To summarise variation and covariation more efficiently, one usually creates a pair plot between multiple variables in the exploration stage.

bank_data <- read_csv("BankChurners.csv")
library(GGally)

bank_data2 <- select(bank_data, Attrition_Flag, Customer_Age, Gender, Credit_Limit)
ggpairs(bank_data2)


Graph types from ggpairs()

The ggpairs() function automatically creates the following graphs in a pair plot:

  • One categorical variable: bar plot
  • One numeric variable: density plot
  • Two categorical variables: A bubble plot and a grouped bar plots
  • Two numeric variables: a scatter plot and the correlation coefficient
  • One categorical variable and one numeric variable: a multiple box plot and a ridge density plot

This nearly covers all the graph types we have covered, maybe other than the bubble plot. In ggplot, a bubble plot can be created by the function geom_count(), where the size of the bubble (in terms of area) is proportional to the counts of each joint category:

ggplot(mpg) + geom_count(aes(as.factor(year), class)) +
  labs(title = "Vehicle class by year of made", x = "Year of Made", y = "Vehicle Class") + 
  theme(plot.title = element_text(hjust = 0.5))

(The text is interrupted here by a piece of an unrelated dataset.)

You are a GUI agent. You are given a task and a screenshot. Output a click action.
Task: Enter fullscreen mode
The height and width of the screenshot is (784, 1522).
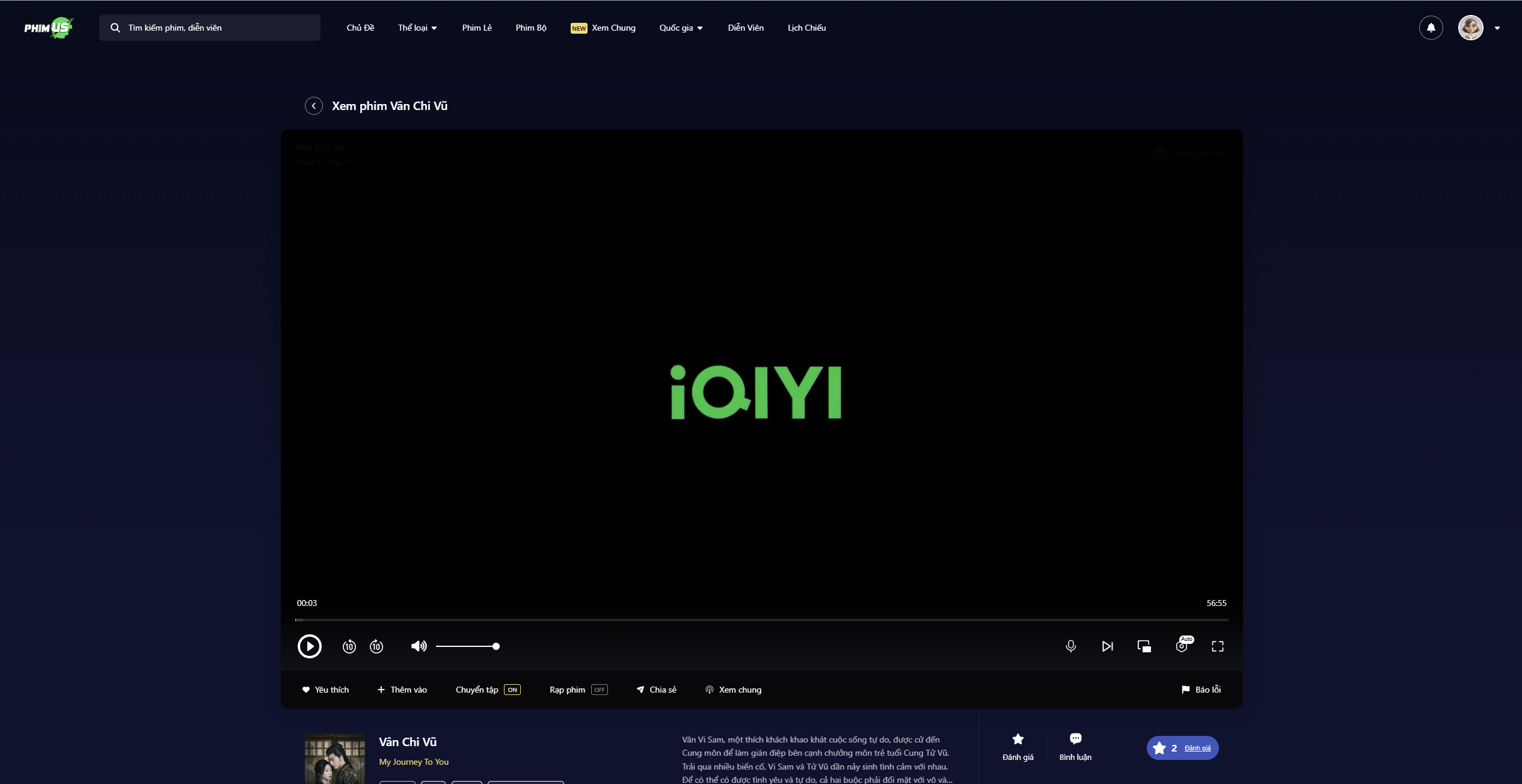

We can customize the shape and the size of bubbles by the function scale_size_area().

ggplot(bank_data) + geom_count(aes(Attrition_Flag, Education_Level), shape = 'square') + scale_size_area(max_size = 16)

But still, bubble plots are not as rigorous as a chi-square test to check the dependence between two categorical variables. You are recommended to perform a chi-square test when things are not clear from the bubble plot alone.


Read the pair plot: what can we learn from the plot below?

bank_data2 <- select(bank_data, Attrition_Flag, Total_Relationship_Count, Months_Inactive_12_mon)
ggpairs(bank_data2)

So here we may draw the following preliminary conclusion:

  • Existing customers seems to have overall more relationship counts than churning customers.

  • Exisiting customers seems to have less inactive months than churning customers.

  • The relationship count and inactive months have little correlation between them.


Lab Exercise:

1. Find two numeric variables that are highly correlated by checking the correlation coefficient. Then create a graph to illustrate that.

2. Find two categorical variables (other than Attrition_Flag) that are strongly dependent of each other. Then create a graph to illustrate that.

3.Find all variables that have non-negligible correlation or dependence with Attrition_Flag.